Method: Murine congenic model C57Bl/6 Ly5.1/Ly5.2, and C57Bl/6 GFP, was used in the experiments. Kinetics of HSPC in the bone marrow and the spleen after a sublethal dose of cyclophosphamide (135 mg/kg) was measured by clonal assays (CFU-GM and CFU-S – progenitors) and by competitive repopulation assay (short- and long-term repopulating cells, STRC and LTRC). Parabiotic pairs were established from control and cyclophosphamide-treated partners in order to demonstrate HSPC exchange between hematopoietic organs. Selective irradiation of either spleen with bone marrow shielded, or irradiation of bone marrow with spleen shielded, was used to measure significance of HSPC migration from the spleen to the bone marrow during hematopoietic regeneration. Selected cytokine expression in the bone marrow and in the spleen was determined by real-time PCR.

Result: Bone marrow HSPC rapidly but transiently regenerated from cyclophosphamide damage. Secondary decrease in HSPC between 5 and 7 days after cyclophosphamide in the bone marrow was accompanied with significant reduction of SDF-1 mRNA expression, mobilization of HSPC into peripheral blood and their rapid accumulation in the spleen. Spleen thus transiently became the main hematopoietic organ in the mouse by containing 69% of total body CFU-S, and also contained significantly more LTRC compared to the femur (Fig).

Surprisingly, there was no increase in SDF-1 mRNA expression during homing of HSPC in the spleen. Spleens of parabiotic partners were rapidly colonized by partner cells including HSPC within two weeks. Bone marrow also contained small but significant amount of partner HSPC one and 2 weeks after parabiosis establishment. In pairs made from control and cyclophosphamide treated mice, mobilized HSPC preferentially engrafted in both own and partner spleens.

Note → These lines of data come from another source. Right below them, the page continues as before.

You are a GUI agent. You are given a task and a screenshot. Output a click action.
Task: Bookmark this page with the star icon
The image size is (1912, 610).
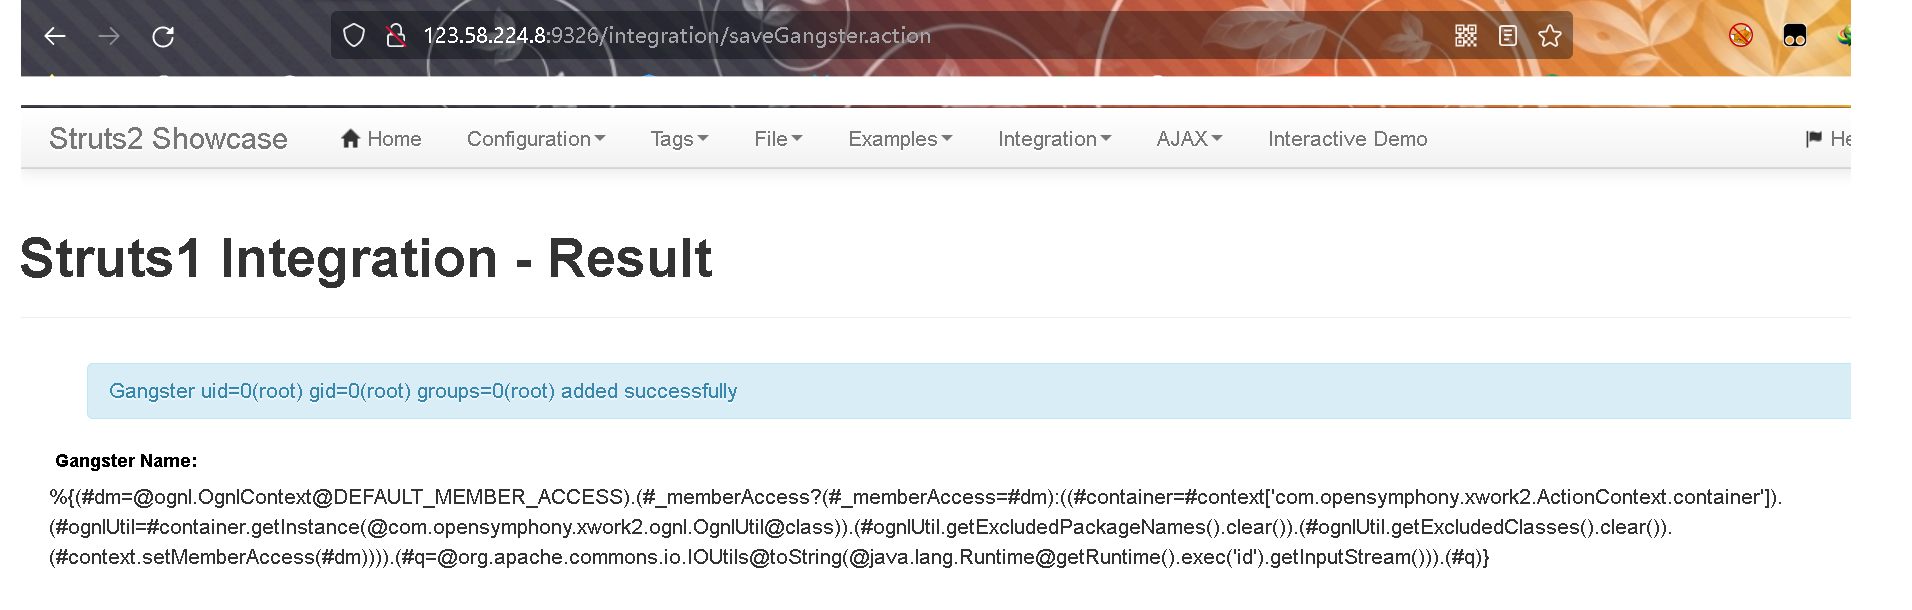[1550, 36]
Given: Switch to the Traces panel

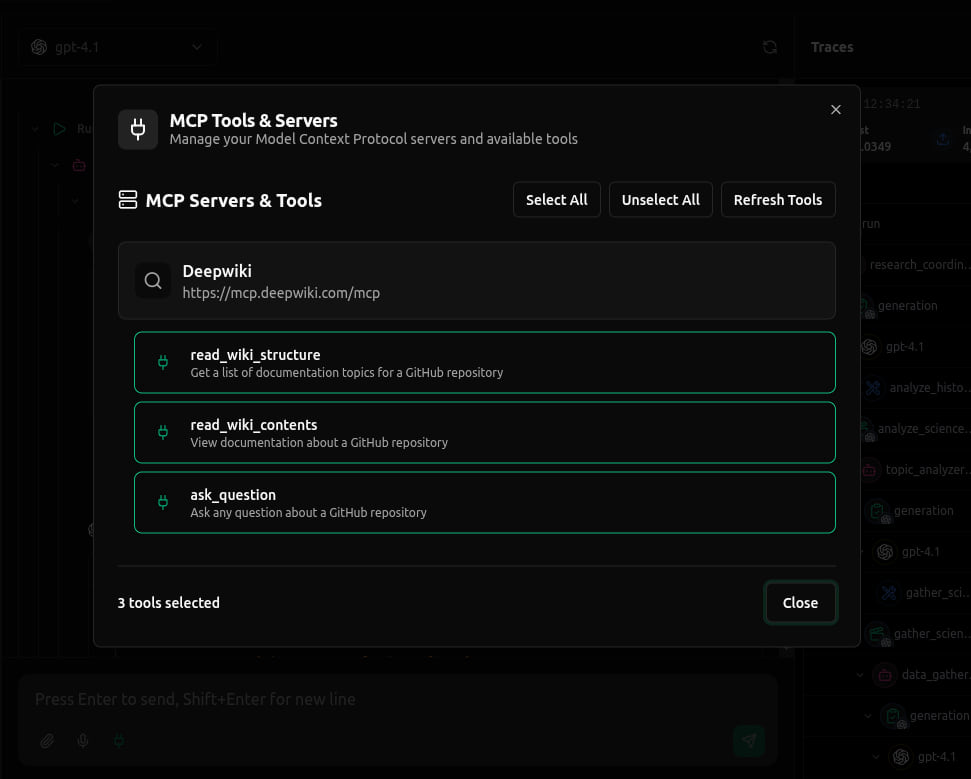Looking at the screenshot, I should (831, 47).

Spleen cellularity and progenitor content was not affected by selective spleen irradiation and was restored from shielded bone marrow 6 days after irradiation. Expansion of extramedullary splenic hematopoiesis after cyclophosphamide occurred even when HSPC were destroyed in the spleen 1 day after cyclophosphamide, i.e. the spleen expansion was dependent on the bone marrow. Irradiation of bone marrow with spleen shielded led to abruption of splenic hematopoiesis in both control and cyclophosphamide treated mice.

Conclusion: There is a quantitatively significant trafficking of HSPC by means of the circulation in mice. The splenic hematopoiesis appears to be almost fully dependent on a continuous supply of HSPC from the bone marrow. This trafficking of HSPC can be enhanced by hematopoietic cell mobilization. In mice, damage caused by cyclophosphamide results in a transient, however quantitatively remarkable relocation of HSPC, including LTRC, from the bone marrow to the spleen. This accumulation of HSPC in spleen is not accompanied with increased expression of SDF-1 mRNA. HSPC circulating in peripheral blood also significantly colonize the bone marrow and actively participate in its hematopoiesis. Support: Projects LC06044 and MSM 0021620806 of the Ministry of Education, Youth and Sports of the Czech Republic.

Disclosures: No relevant conflicts of interest to declare.